What is expected
Gather every line of the entries that includes the word "agent".

====== Input data ======

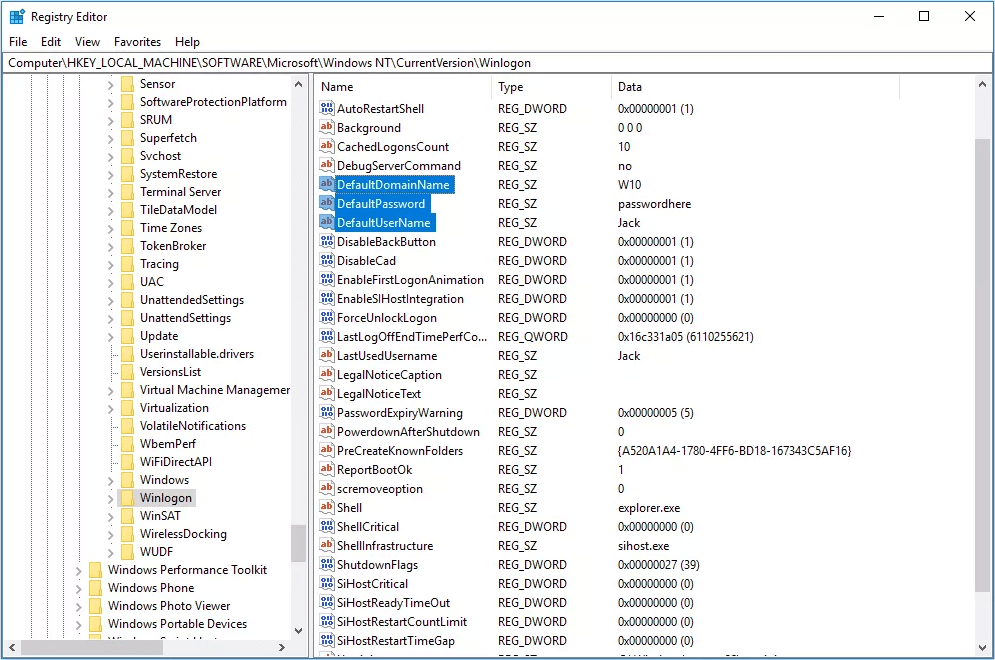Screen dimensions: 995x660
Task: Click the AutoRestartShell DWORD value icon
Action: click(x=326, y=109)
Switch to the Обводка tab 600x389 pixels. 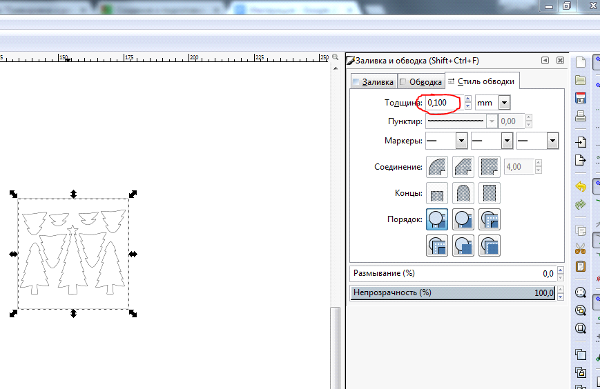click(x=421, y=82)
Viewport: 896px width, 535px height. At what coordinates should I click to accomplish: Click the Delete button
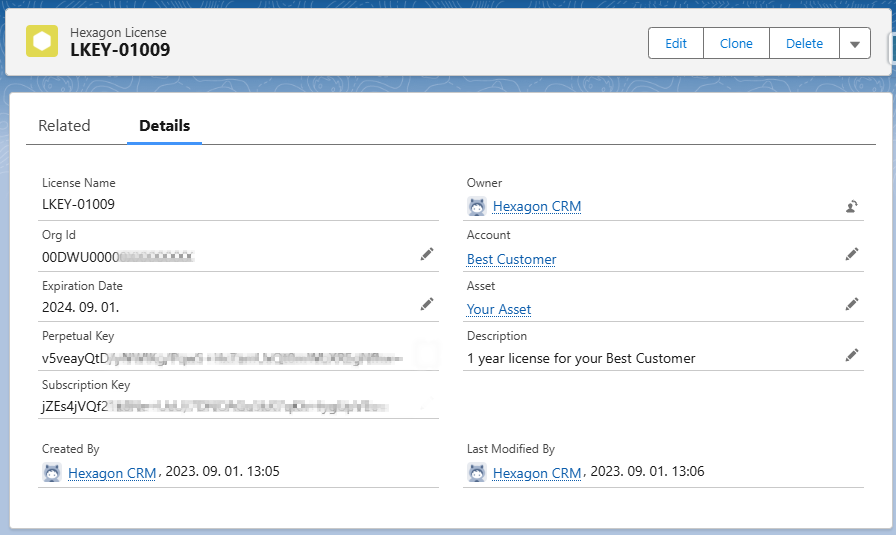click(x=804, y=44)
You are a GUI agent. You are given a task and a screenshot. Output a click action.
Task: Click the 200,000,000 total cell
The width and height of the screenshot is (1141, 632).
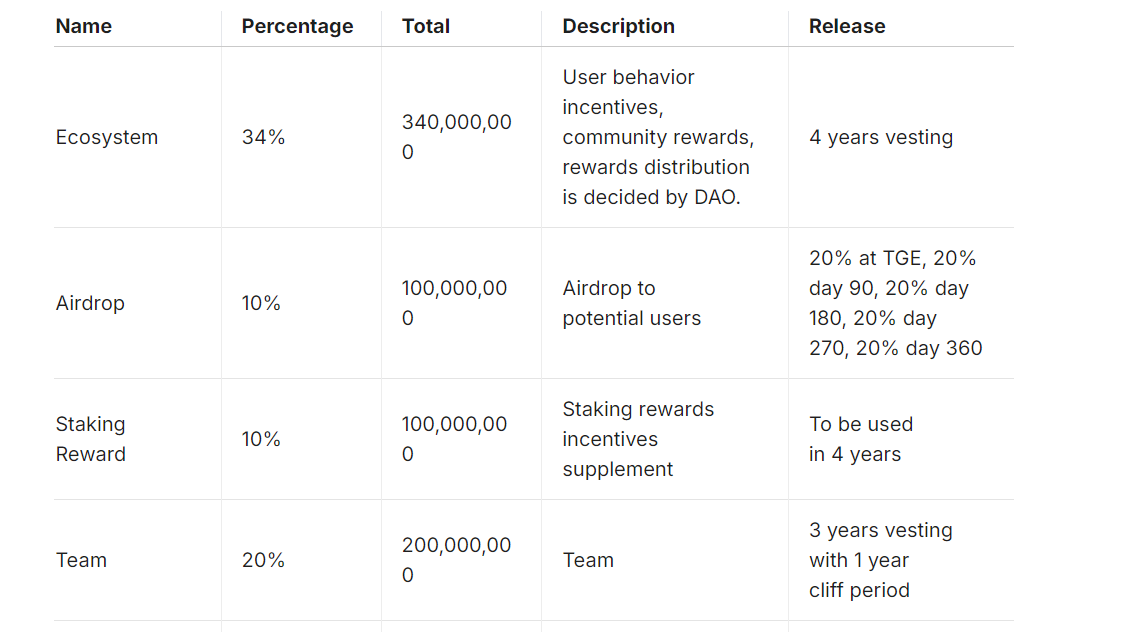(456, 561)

======
====== Input data ======

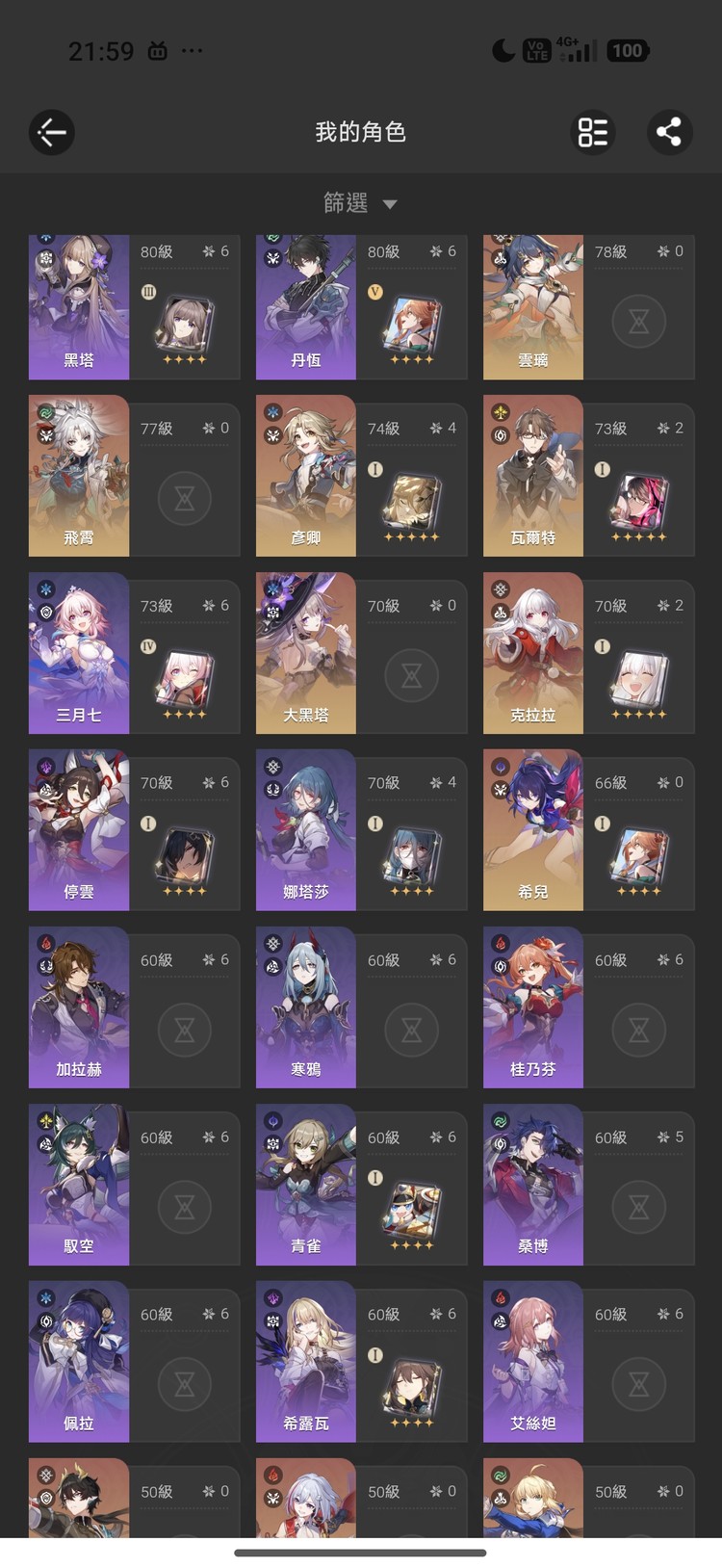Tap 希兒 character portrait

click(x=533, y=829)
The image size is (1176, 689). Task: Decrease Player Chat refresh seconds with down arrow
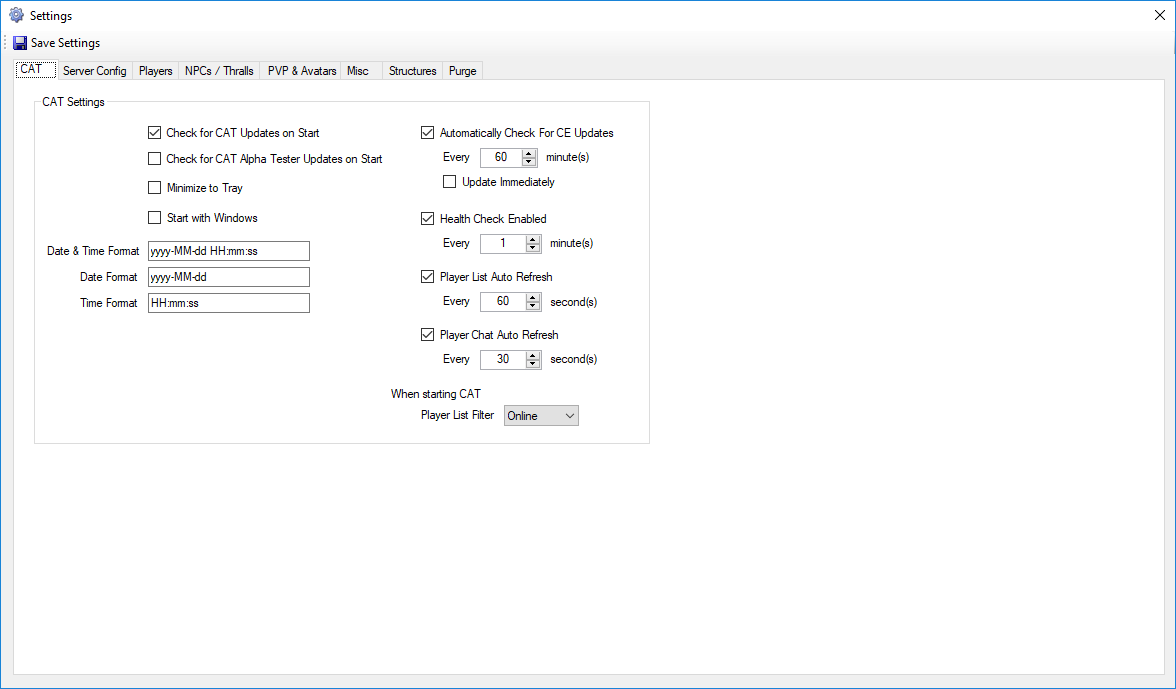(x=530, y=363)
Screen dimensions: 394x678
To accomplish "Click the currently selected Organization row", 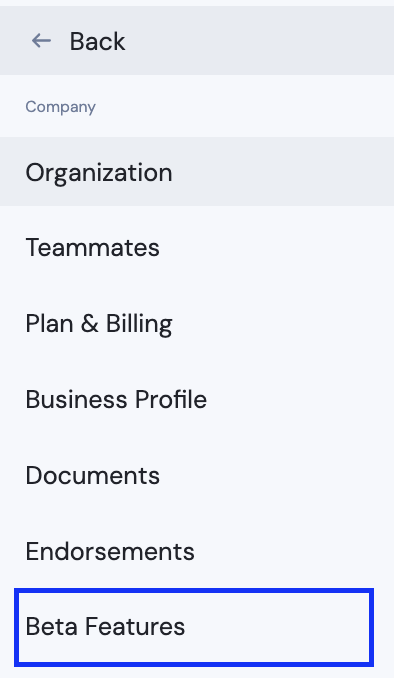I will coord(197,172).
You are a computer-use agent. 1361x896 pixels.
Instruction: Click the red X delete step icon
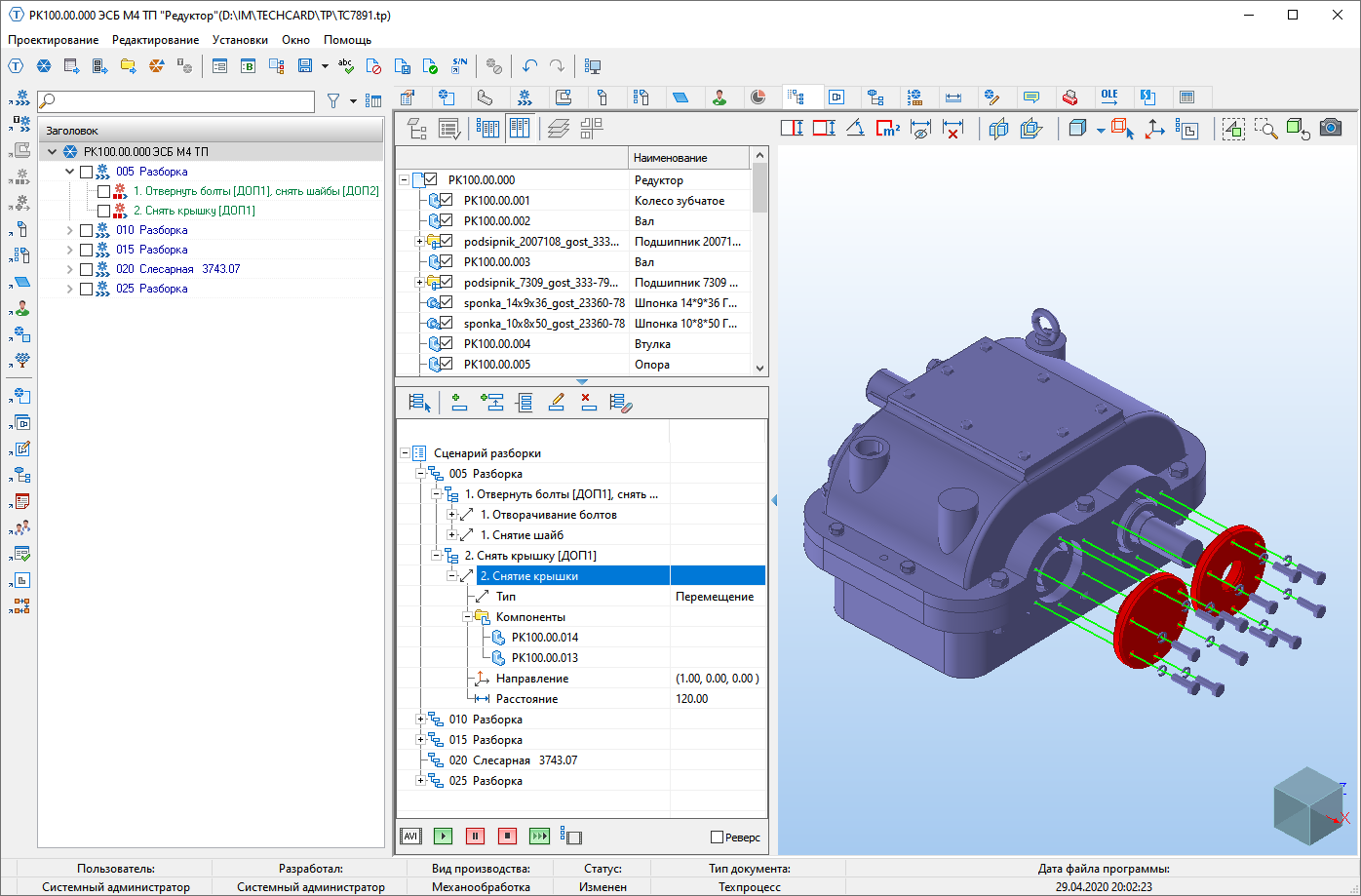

======
====== Input data ======

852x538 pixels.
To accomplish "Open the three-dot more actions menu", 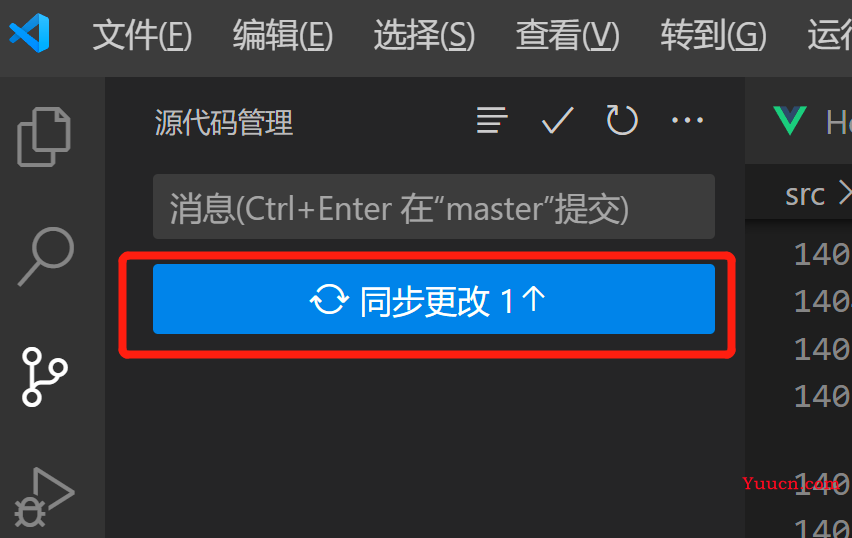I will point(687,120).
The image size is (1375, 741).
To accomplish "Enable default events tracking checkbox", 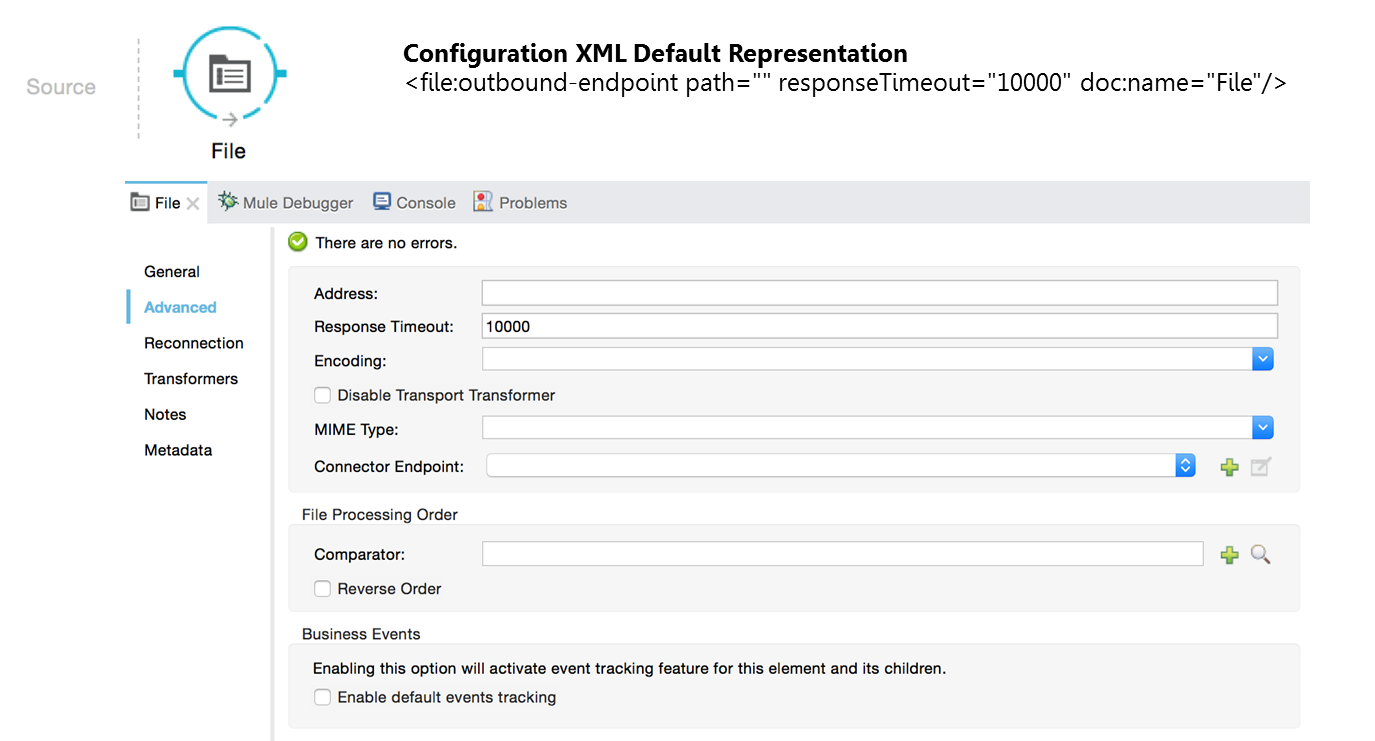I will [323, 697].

======

Solution for this problem
You are a GUI agent. You are given a task and a screenshot. Output a click action.
You are a computer-use agent. 1361x896 pixels.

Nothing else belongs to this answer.